Problem requirements:
Copy the lines of the listing below word for word, starting at the line containing "Image resolution: width=946" and ending at the line containing "Where should I", both included. Leave the pictures out of your answer.

Screenshot and document pointing data
*****

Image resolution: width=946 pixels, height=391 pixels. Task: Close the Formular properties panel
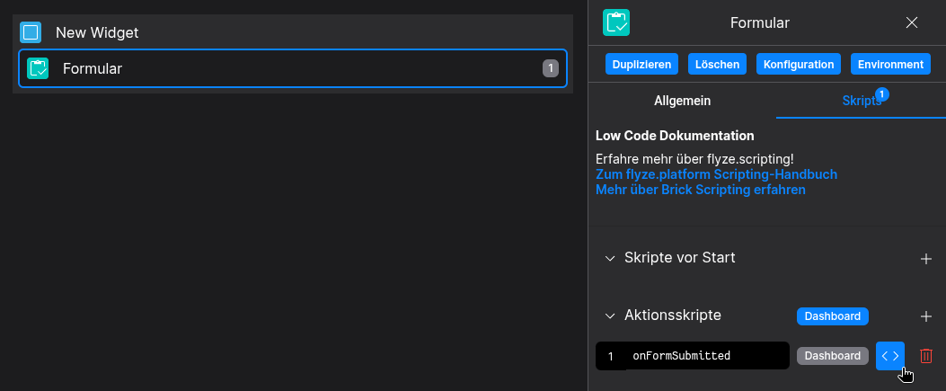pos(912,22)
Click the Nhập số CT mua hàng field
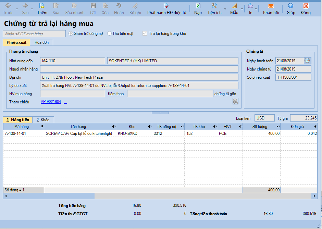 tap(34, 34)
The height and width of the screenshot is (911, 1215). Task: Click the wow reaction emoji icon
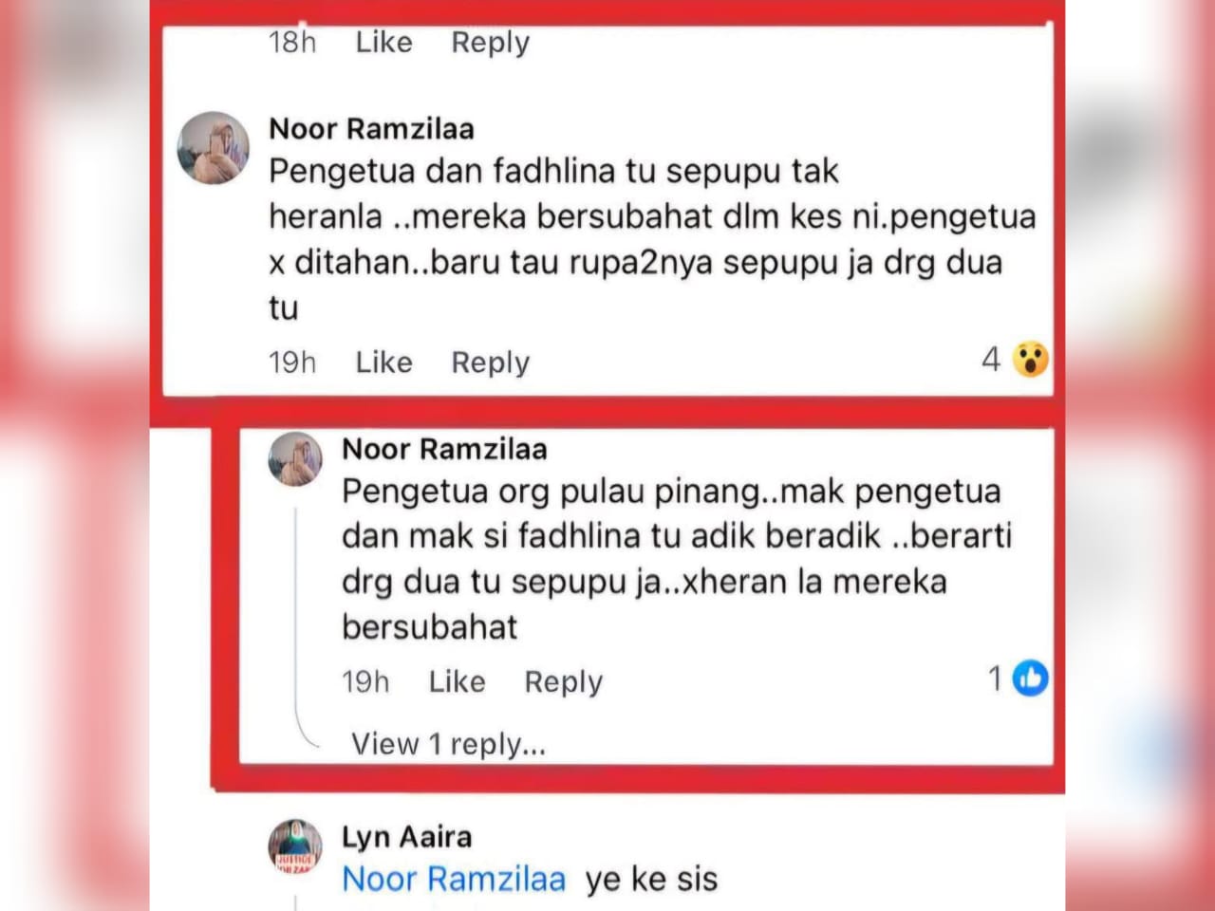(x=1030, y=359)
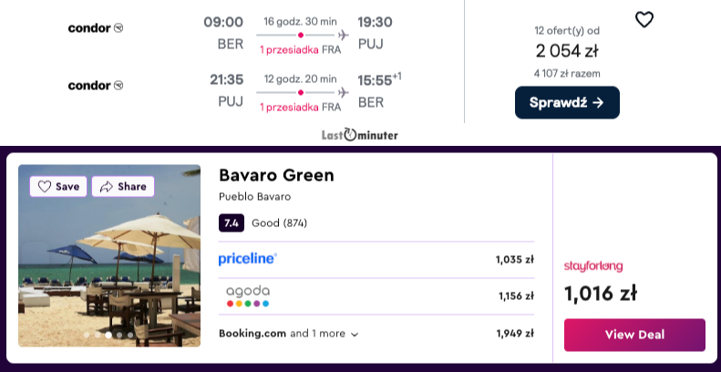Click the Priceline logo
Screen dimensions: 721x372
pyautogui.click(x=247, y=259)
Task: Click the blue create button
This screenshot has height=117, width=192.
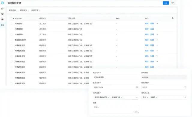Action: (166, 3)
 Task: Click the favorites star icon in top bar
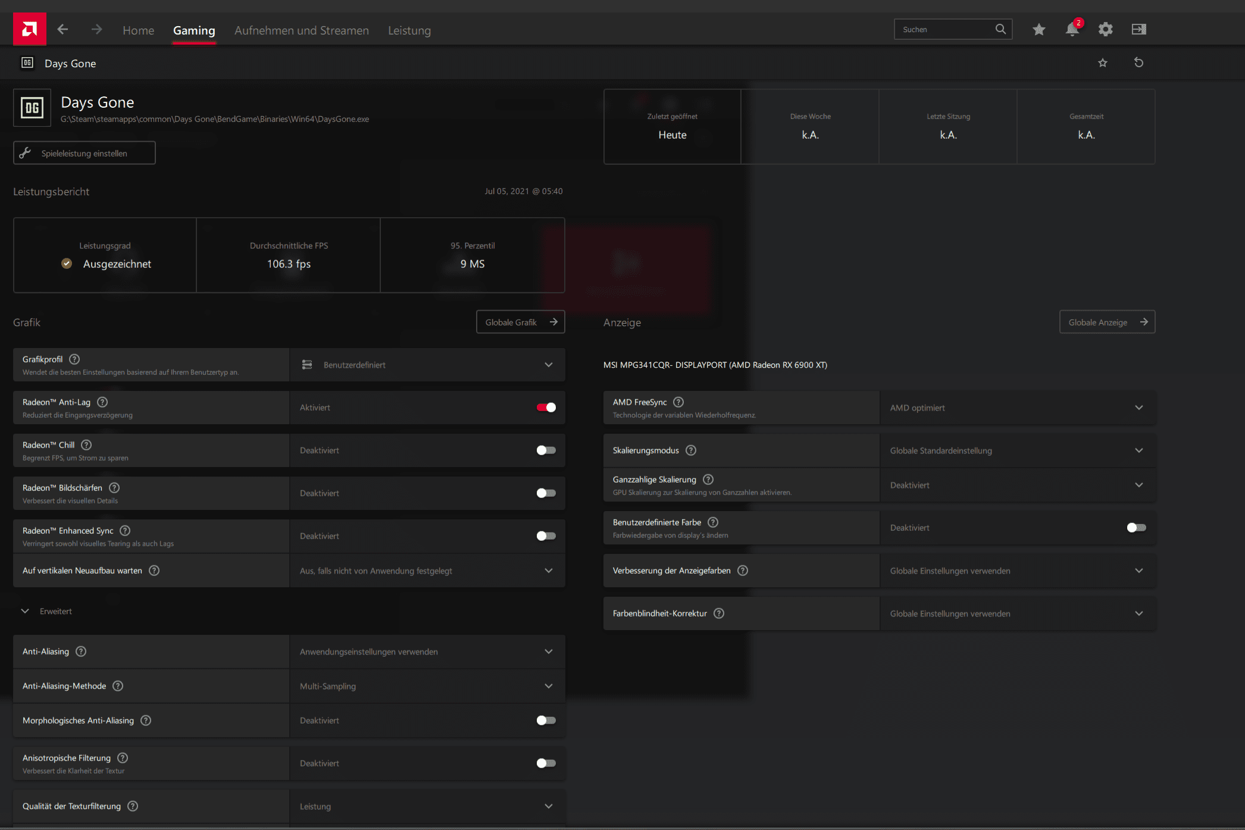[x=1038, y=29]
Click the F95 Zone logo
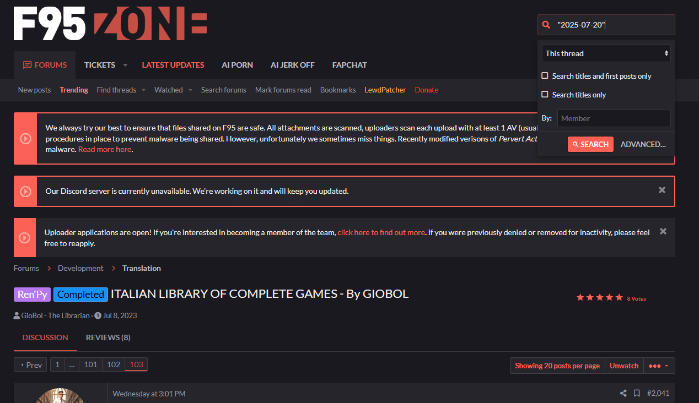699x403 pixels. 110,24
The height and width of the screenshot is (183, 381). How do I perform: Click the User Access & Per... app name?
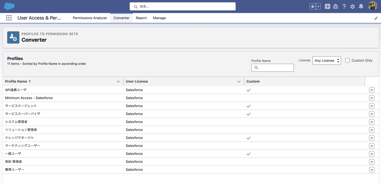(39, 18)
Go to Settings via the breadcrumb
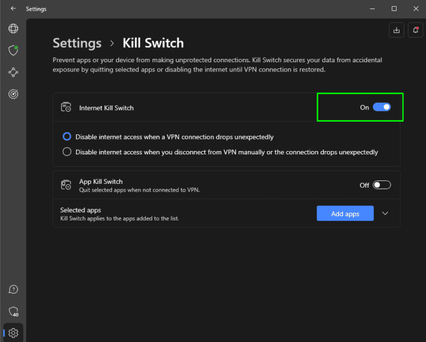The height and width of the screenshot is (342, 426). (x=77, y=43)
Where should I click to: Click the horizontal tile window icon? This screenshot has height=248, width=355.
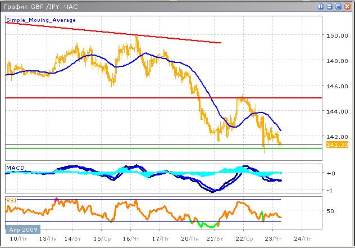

*****

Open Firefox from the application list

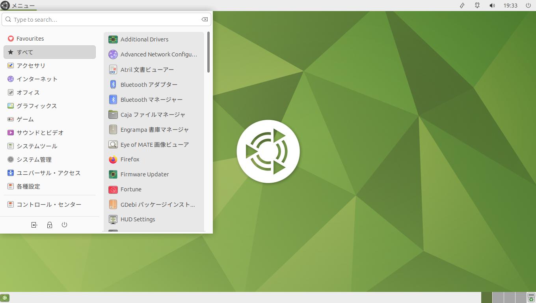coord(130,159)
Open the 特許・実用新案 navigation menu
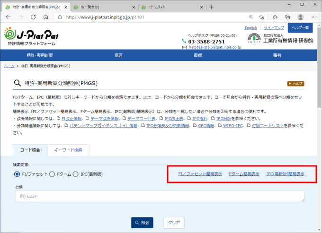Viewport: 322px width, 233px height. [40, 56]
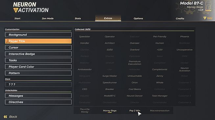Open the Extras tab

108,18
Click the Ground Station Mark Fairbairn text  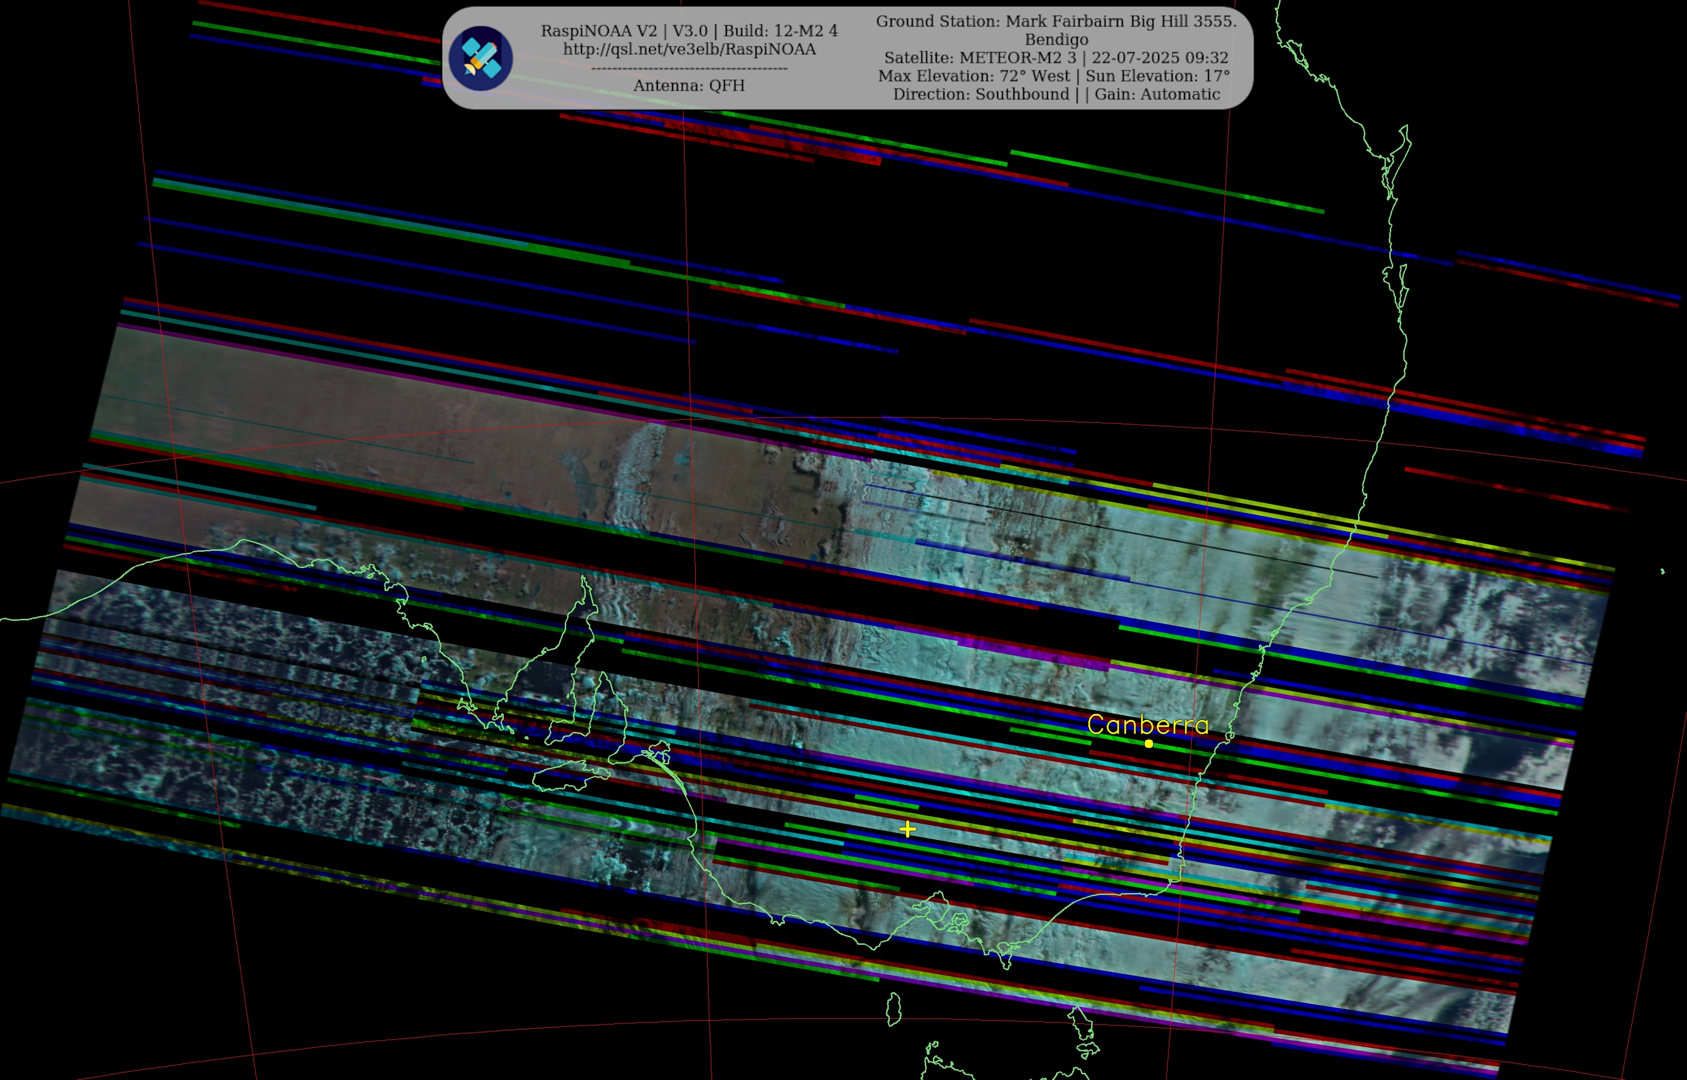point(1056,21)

*****

Output for this exercise:
Image resolution: width=946 pixels, height=391 pixels. Task: Close the Formular properties panel
pos(912,22)
Click the Nhập số CT mua hàng field
 tap(34, 34)
The height and width of the screenshot is (911, 1215). Task: Click the wow reaction emoji icon
(x=1030, y=359)
Click the Priceline logo
Screen dimensions: 721x372
pyautogui.click(x=247, y=259)
Task: Click the blue create button
This screenshot has height=117, width=192.
Action: (166, 3)
 Task: Click the favorites star icon in top bar
[x=1038, y=29]
Click the F95 Zone logo
699x403 pixels. 110,24
The height and width of the screenshot is (183, 381). How do I perform: Click the User Access & Per... app name?
(39, 18)
Go to Settings via the breadcrumb
The height and width of the screenshot is (342, 426). (x=77, y=43)
Where should I click to: Click the horizontal tile window icon? This screenshot has height=248, width=355.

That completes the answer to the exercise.